**TEXT SHOWN:**
┏━━
Rajasthan school that gives women a voice

Rajasthan school that gives women a voiceSalanchal (Rajasthan), Nov 8 - On the edge of the Sariska Tiger Reserve, 14 children cram chemical formulae under a tree in the compound of a village school. Seven of them are girls.

Around 40 km from district headquarters Alwar, the community-based experiment to educate poor girl children in this remote village of the Thana Gazi block in Rajasthan is unique in many ways.

"The school, Bodhshala or the Samudayik Bodh Uccha Prathamik Vidyalaya, was set up by the local villagers 10 years ago. They donated Rs. 75,000 from their paltry earnings to build the school so that they did not have to send their girls away from home to study. It has lent meaning to their lives," Rampal, who teaches students of Class 7, the senior-most class in the school, told IANS.

The school will add Class 8 in 2010, "so that by the time, the current class is eligible for the final board examination, the school will have Class 10," Rampal said.

There are 221 students and 10 teachers, including women, some of whom have studied in the school. According to Rampal: "The girls fare better than the boys and even move on to college in the neighbouring town of Narayanpur."

The villagers meet informally every day to take stock of the study modules and the progress of the students. It follows the guidelines of the National Council of Educational Research and Training (NCERT) and has a small library and a boarding.
┗━━
**BRIEF 1:**
Reproduce the article about the Rajasthan school word for word, from its headline to its final sentence.

**DATA PROVIDED:**
┏━━
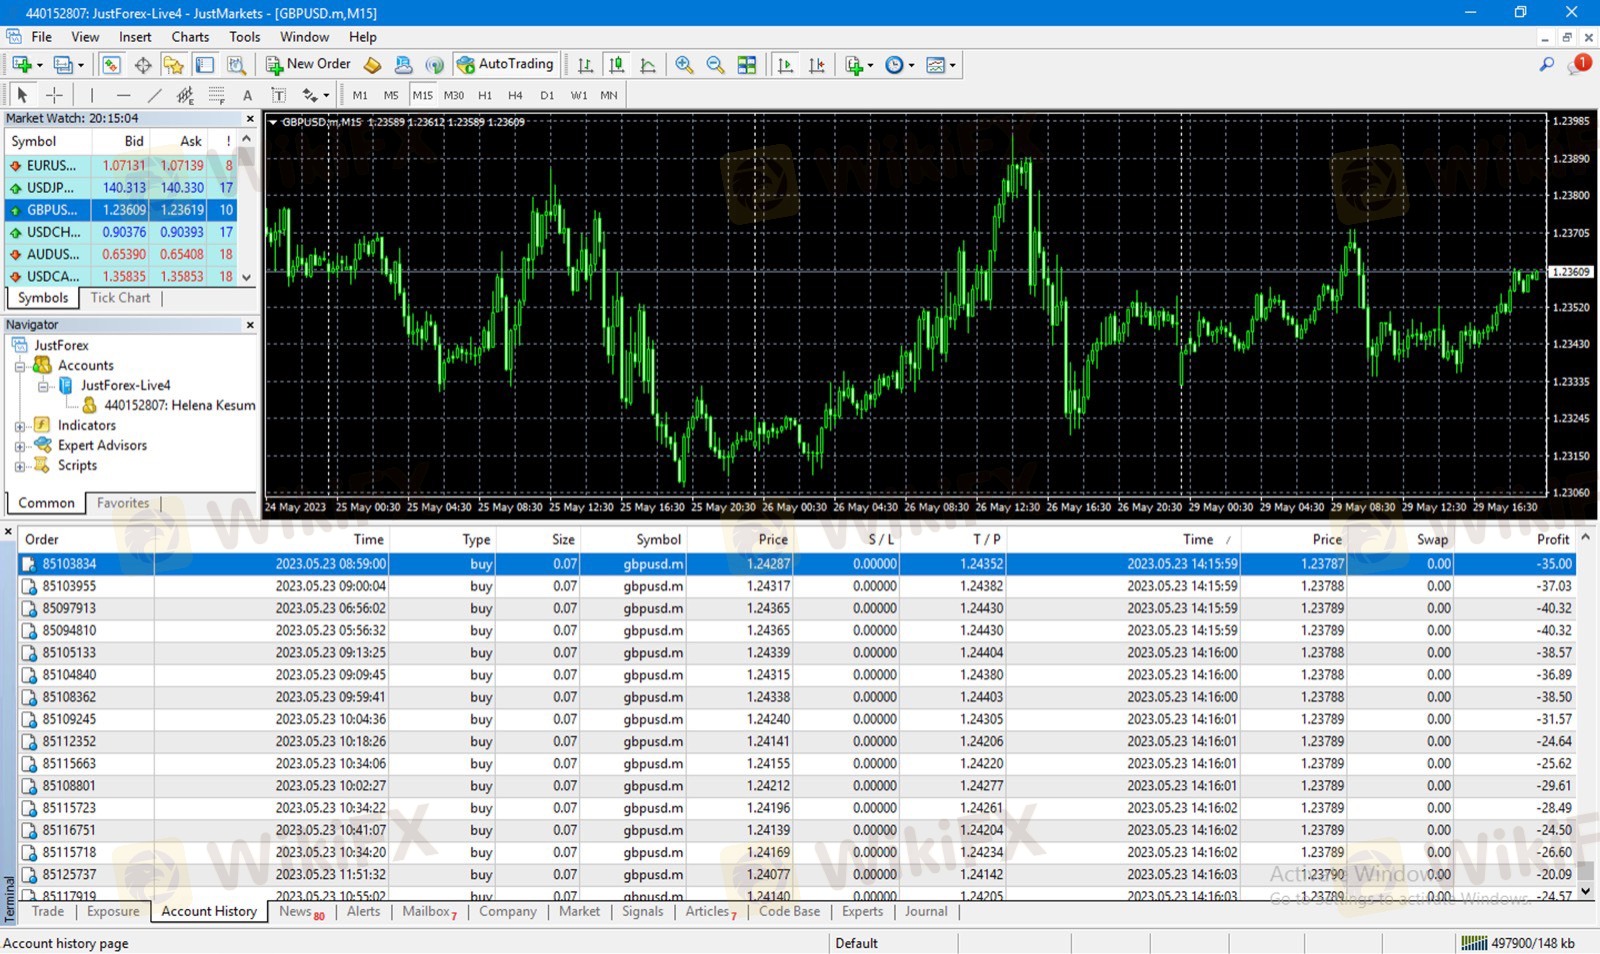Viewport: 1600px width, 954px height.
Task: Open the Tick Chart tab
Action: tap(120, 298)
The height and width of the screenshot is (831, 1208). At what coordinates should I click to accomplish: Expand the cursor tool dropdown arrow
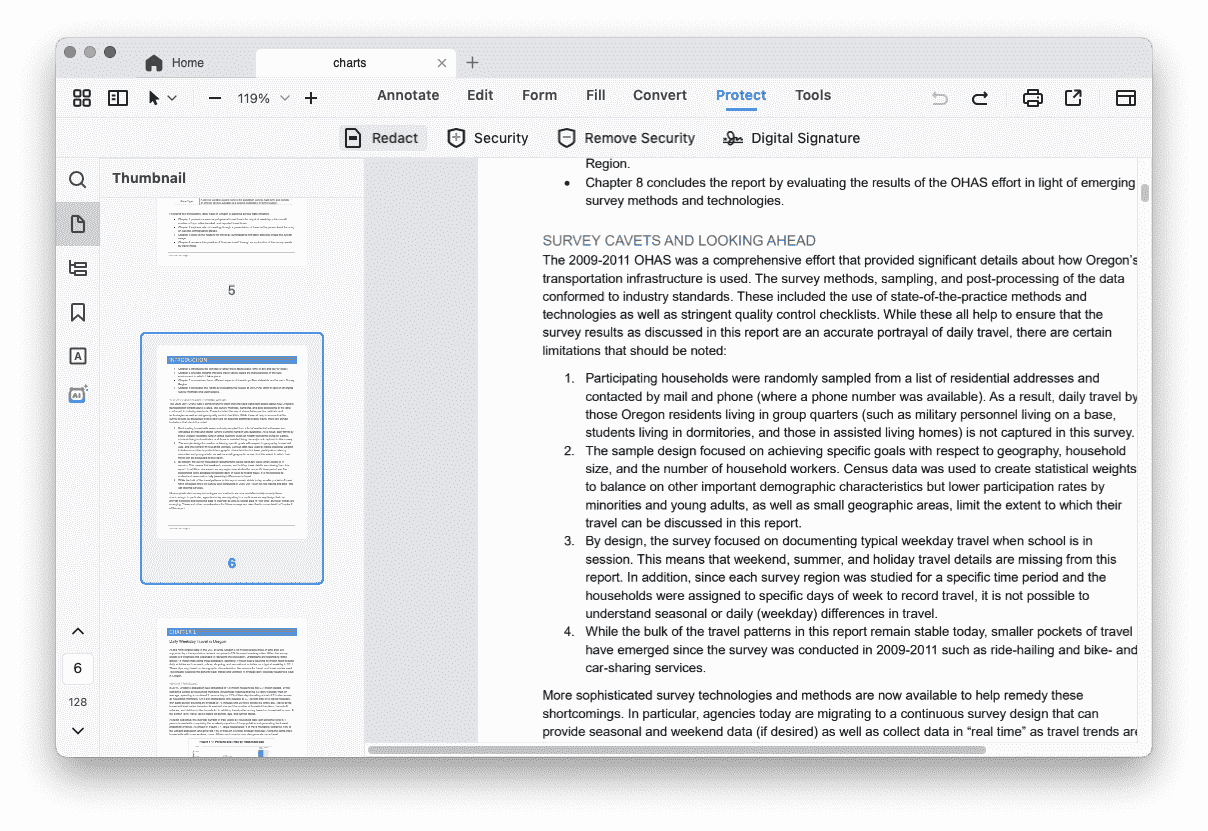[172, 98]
┗━━
┏━━
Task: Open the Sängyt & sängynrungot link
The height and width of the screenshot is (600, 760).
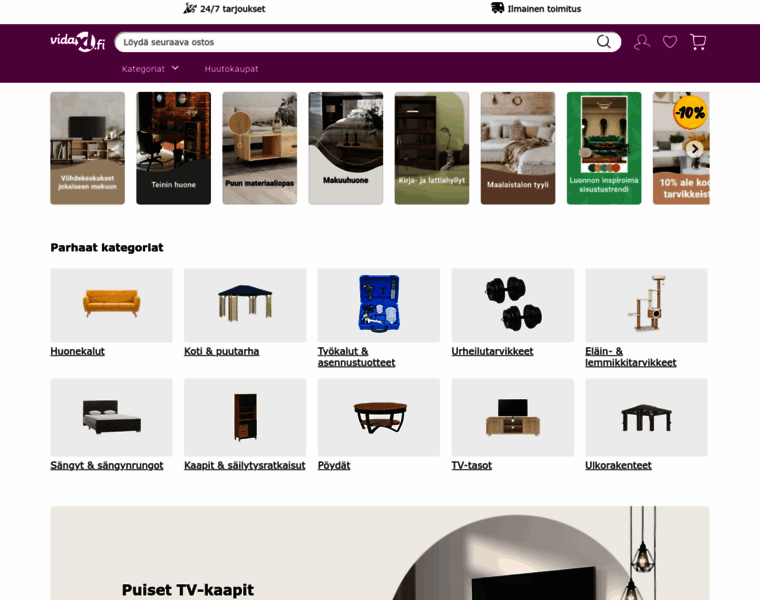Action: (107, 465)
┗━━
**BRIEF 2:**
Convert the records starting at the line containing "Task: Open the Sängyt & sängynrungot link" and ending at the line containing "Action: (107, 465)" into a two-column CSV with the headers request and answer. Each request gets one row, with its text and its answer each in a single quoted field, line breaks turned into spaces, and the pictures left out.

**WORKED ANSWER 1:**
Rajasthan school that gives women a voice

Rajasthan school that gives women a voiceSalanchal (Rajasthan), Nov 8 - On the edge of the Sariska Tiger Reserve, 14 children cram chemical formulae under a tree in the compound of a village school. Seven of them are girls.

Around 40 km from district headquarters Alwar, the community-based experiment to educate poor girl children in this remote village of the Thana Gazi block in Rajasthan is unique in many ways.

"The school, Bodhshala or the Samudayik Bodh Uccha Prathamik Vidyalaya, was set up by the local villagers 10 years ago. They donated Rs. 75,000 from their paltry earnings to build the school so that they did not have to send their girls away from home to study. It has lent meaning to their lives," Rampal, who teaches students of Class 7, the senior-most class in the school, told IANS.

The school will add Class 8 in 2010, "so that by the time, the current class is eligible for the final board examination, the school will have Class 10," Rampal said.

There are 221 students and 10 teachers, including women, some of whom have studied in the school. According to Rampal: "The girls fare better than the boys and even move on to college in the neighbouring town of Narayanpur."

The villagers meet informally every day to take stock of the study modules and the progress of the students. It follows the guidelines of the National Council of Educational Research and Training (NCERT) and has a small library and a boarding.

**WORKED ANSWER 2:**
request,answer
"Task: Open the Sängyt & sängynrungot link The height and width of the screenshot is (600, 760).","Action: (107, 465)"